Vox
Amazon has long been at odds with Sens. Bernie Sanders (I-VT) and Elizabeth Warren (D-MA) over their criticisms of the company’s labor and business practices. But the discord reached new heights last week when Amazon aggressively went after both senators on Twitter in an unusual attack for a large corporation. With each new snarky tweet from an Amazon executive or the company’s official Twitter account, insiders and observers alike asked a version of the same question: “What the hell is going on?”
It turns out that Amazon leaders were following a broad mandate from the very top of the company: Fight back.
Recode has learned that Amazon CEO Jeff Bezos expressed dissatisfaction in recent weeks that company officials weren’t more aggressive in how they pushed back against criticisms of the company that he and other leaders deem inaccurate or misleading. What followed was a series of snarky and aggressive tweets that ended up fueling their own media cycles.

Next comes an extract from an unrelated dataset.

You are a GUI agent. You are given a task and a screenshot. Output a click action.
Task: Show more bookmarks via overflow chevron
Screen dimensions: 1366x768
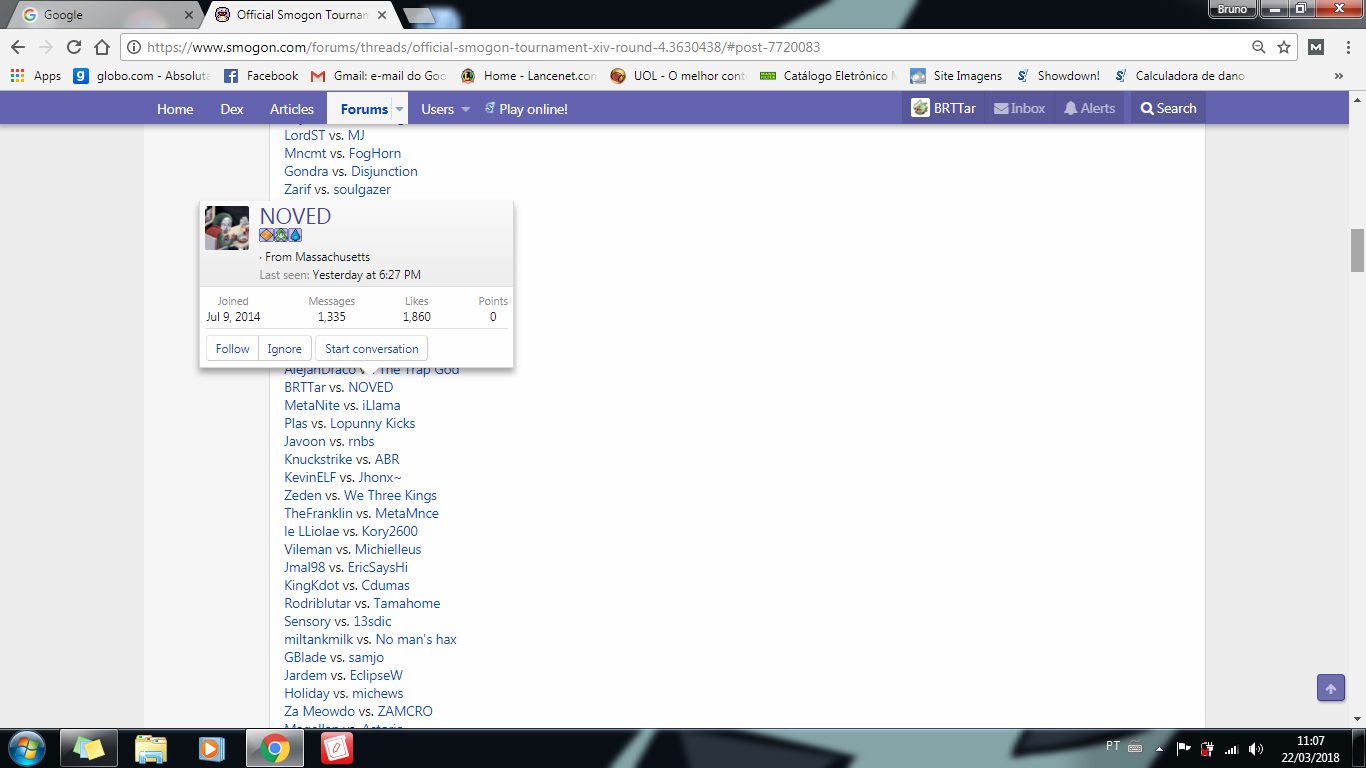(x=1339, y=76)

The timing was likely not coincidental. Bezos and other Amazon leaders are on edge as the company is facing the largest union election in its history at its Bessemer, Alabama, warehouse. Election results will be tallied early this week, and Amazon officials understand that if a majority of the employees vote to unionize, it could set off a chain reaction at other facilities — potentially forcing the e-commerce giant to overhaul how it manages its hundreds of thousands of frontline US workers.
There was terror inside the executive ranks of Amazon the last time a union election was held at a US Amazon facility — and that was only a small subset of a warehouse’s workforce, the majority of whom voted against unionization. That vote happened in early 2014 and consisted of just 27 technicians and mechanics at an Amazon warehouse in Delaware. In Alabama, though, the stakes are much higher with nearly 6,000 workers eligible to vote. Bezos knows all of this well.